Berkshire contends that Housatonic's representations to the SHPO contained three false or misleading statements.7  The substance of the alleged misrepresentations, derived from Housatonic's letter quoted above, are:  (1) no buildings are located on the property to be acquired;  (2) no change in use of the line is contemplated;  and (3) the property is now and will continue to be used for freight service.   Berkshire argues that these statements misrepresented the facts because:  (1) in light of its encroachment onto the railway right-of-way, the Lenox station is, in fact, located on the acquired property;  and (2) Housatonic did not disclose that they would subsequently refuse to allow Berkshire to operate the scenic railway.
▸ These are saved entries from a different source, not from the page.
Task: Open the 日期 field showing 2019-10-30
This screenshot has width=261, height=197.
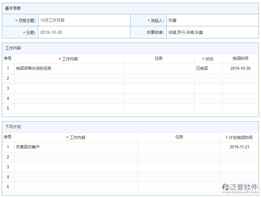Action: 84,32
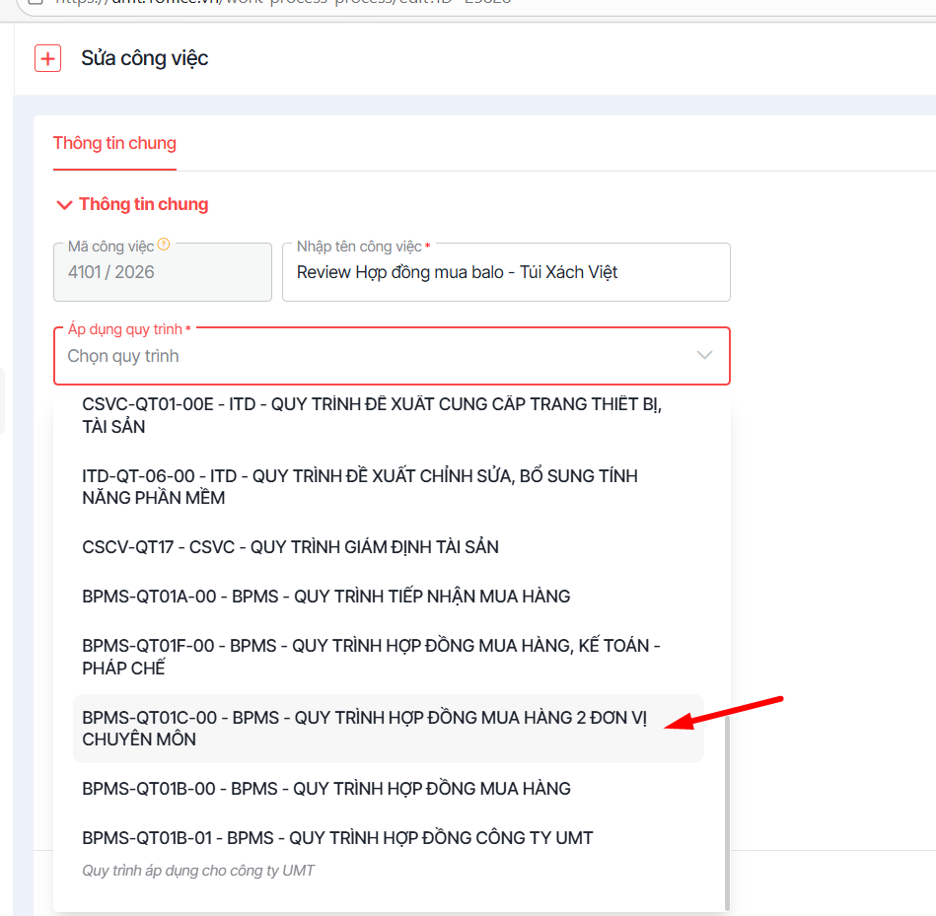Screen dimensions: 936x916
Task: Click the info icon next to Mã công việc
Action: pos(164,245)
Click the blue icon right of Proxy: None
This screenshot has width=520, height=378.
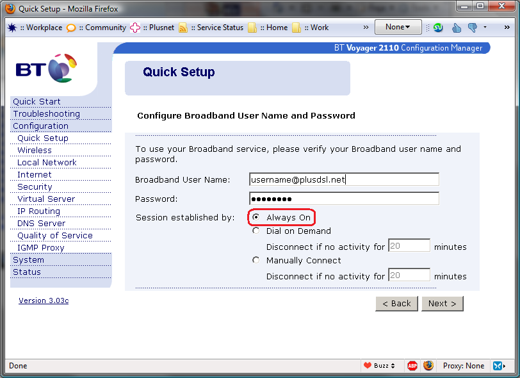coord(498,366)
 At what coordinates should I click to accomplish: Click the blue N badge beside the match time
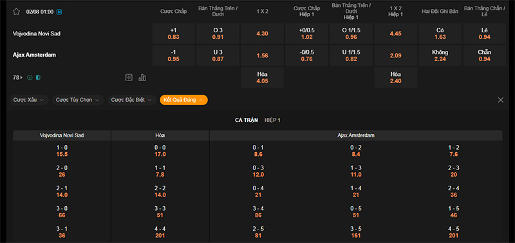[59, 12]
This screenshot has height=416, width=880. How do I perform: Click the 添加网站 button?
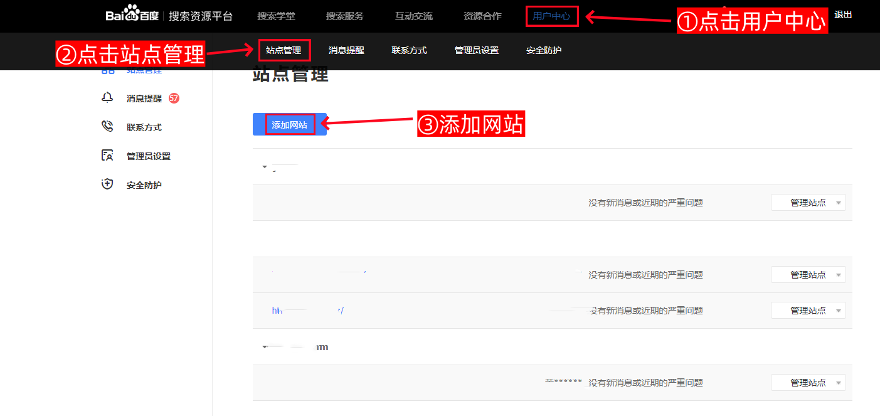[x=288, y=124]
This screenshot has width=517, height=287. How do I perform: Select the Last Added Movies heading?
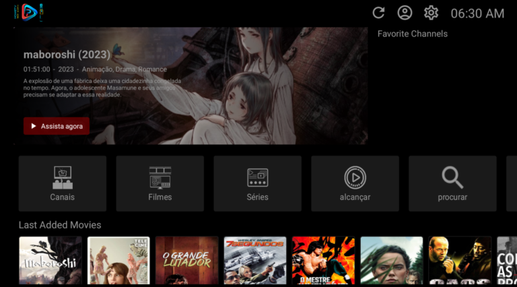tap(60, 225)
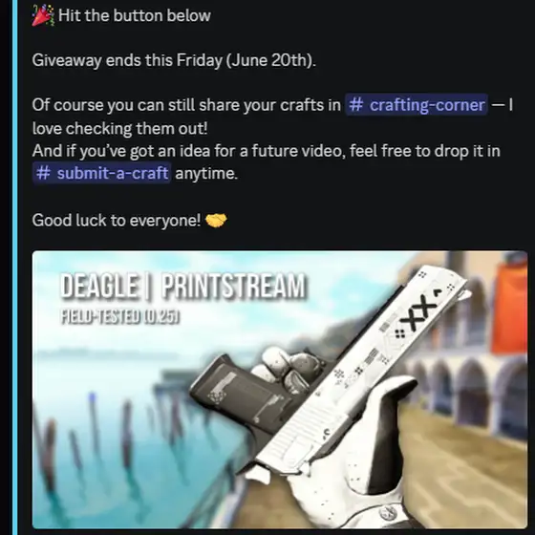Click the 'idea for a future video' sentence
Screen dimensions: 535x535
(267, 151)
 In lieu of the ICC's materiality requirement, Berkshire advocates a literal reading of the regulation:  any false or misleading information should lead to an exemption being void ab initio.   However, we accord substantial deference to an agency's interpretation of its own regulations, see, e.g., Reich v. Simpson, Gumpertz & Heger, Inc., 3 F.3d 1, 2 (1st Cir.1993), and Berkshire has not persuaded us that, on these facts, that deference should be displaced.   Accordingly, we see no reason to depart from the ICC's materiality requirement.   Moreover, the ICC had ample basis to conclude that Housatonic's statements fall far short of the materiality requirement.   With specific regard to the station-encroachment issue, the ICC found that Housatonic's representations were “immaterial misstatements.”   Had Housatonic represented the facts as they actually were, the transaction would have still qualified for a class exemption because historic preservation is simply not a material element of an “acquisition and operation” transaction.   We also note that, as a practical matter, there is nothing about the acquisition itself that could have adversely affected the portion of the station on the right-of-way.   Housatonic only proposed to operate railroad freight service, presumably a familiar activity on the tracks for most of the station's nearly ninety-year existence.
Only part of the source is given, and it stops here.